====== Study material ======
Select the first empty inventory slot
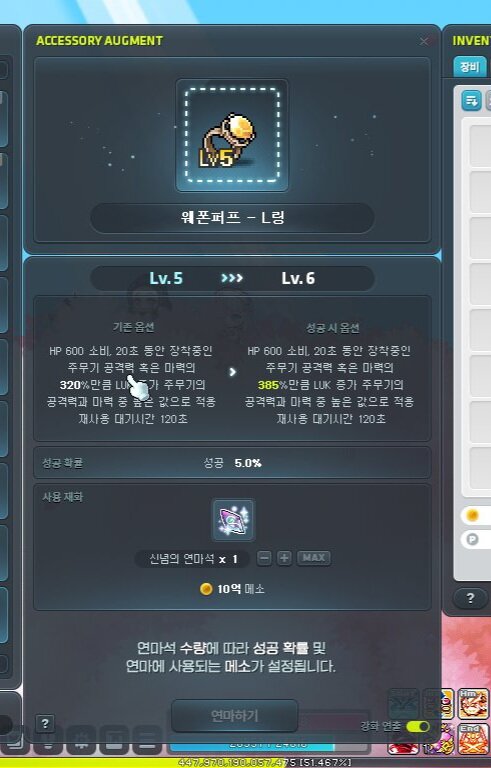The width and height of the screenshot is (491, 768). tap(480, 145)
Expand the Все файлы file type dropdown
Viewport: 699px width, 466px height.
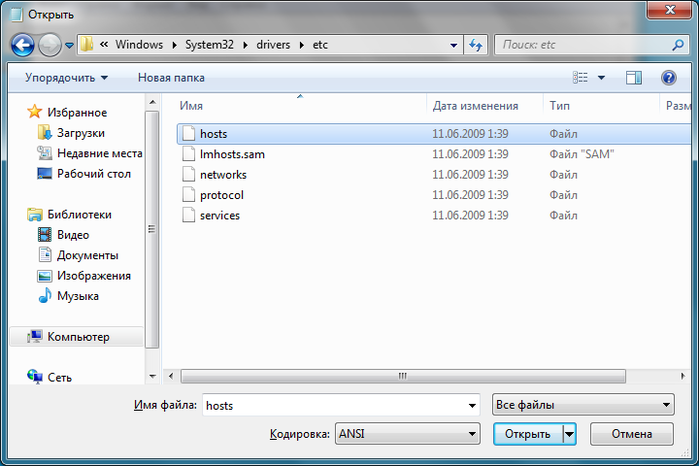click(x=583, y=405)
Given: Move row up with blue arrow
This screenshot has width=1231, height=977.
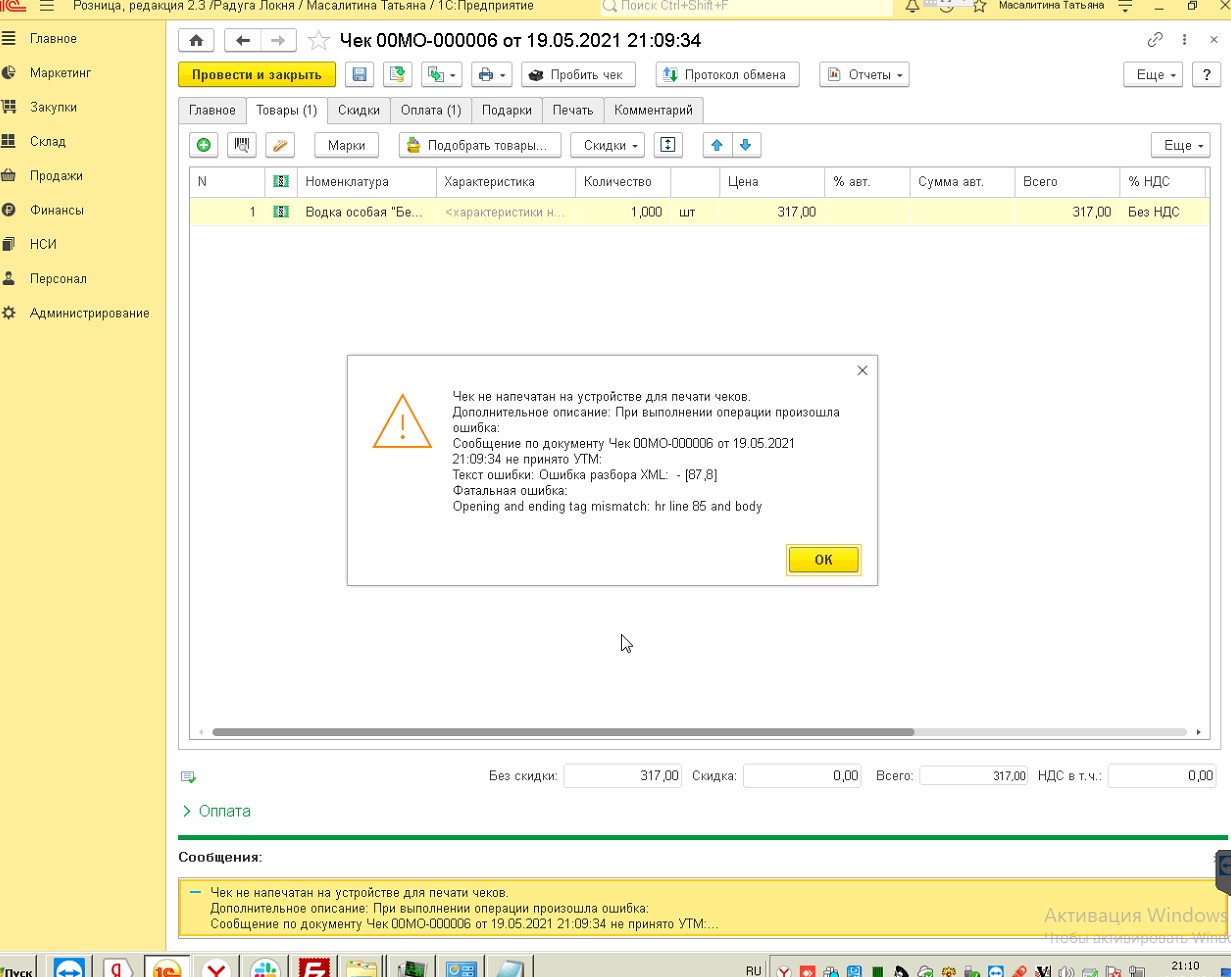Looking at the screenshot, I should point(716,145).
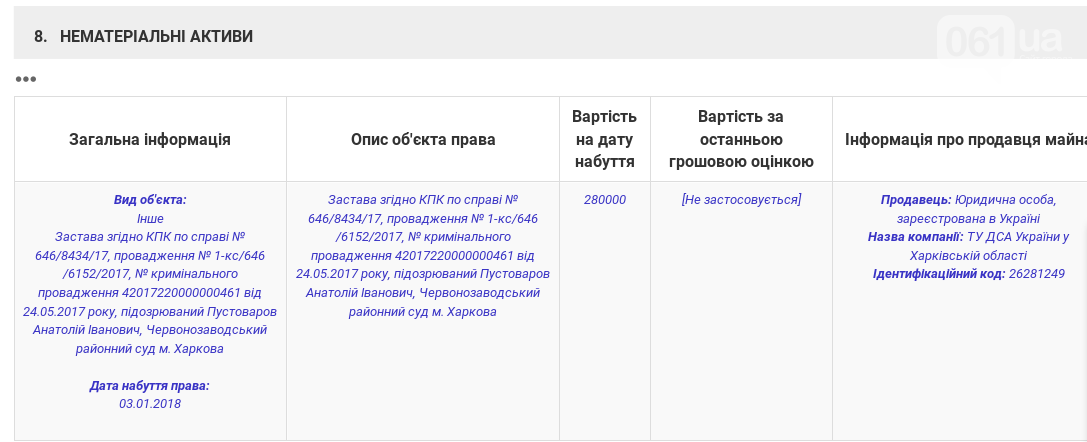1087x442 pixels.
Task: Select the Загальна інформація column header
Action: [x=150, y=139]
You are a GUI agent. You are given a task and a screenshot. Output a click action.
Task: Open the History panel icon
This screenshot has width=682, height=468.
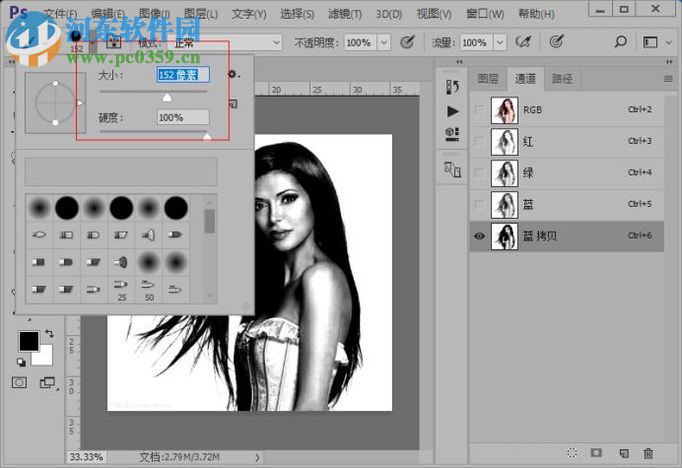click(x=453, y=86)
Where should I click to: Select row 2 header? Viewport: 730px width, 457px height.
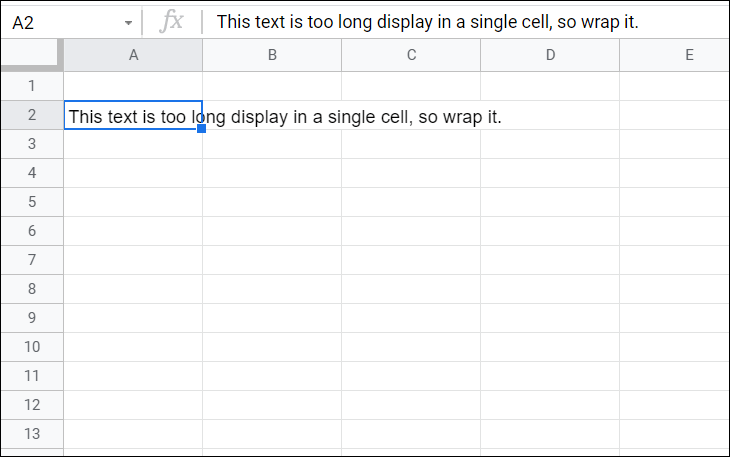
======
■ Exercise brief: Every entry above is to be transcribed exactly, with all pictures left out.

■ Result:
Select the first empty inventory slot
The width and height of the screenshot is (491, 768). tap(480, 145)
Expand the Все файлы file type dropdown
Viewport: 699px width, 466px height.
click(x=583, y=405)
Given: Move row up with blue arrow
This screenshot has width=1231, height=977.
Looking at the screenshot, I should point(716,145).
1087x442 pixels.
Task: Select the Загальна інформація column header
Action: [x=150, y=139]
You are a GUI agent. You are given a task and a screenshot. Output a click action.
Task: Open the History panel icon
This screenshot has width=682, height=468.
click(x=453, y=86)
Where should I click to: Select row 2 header? Viewport: 730px width, 457px height.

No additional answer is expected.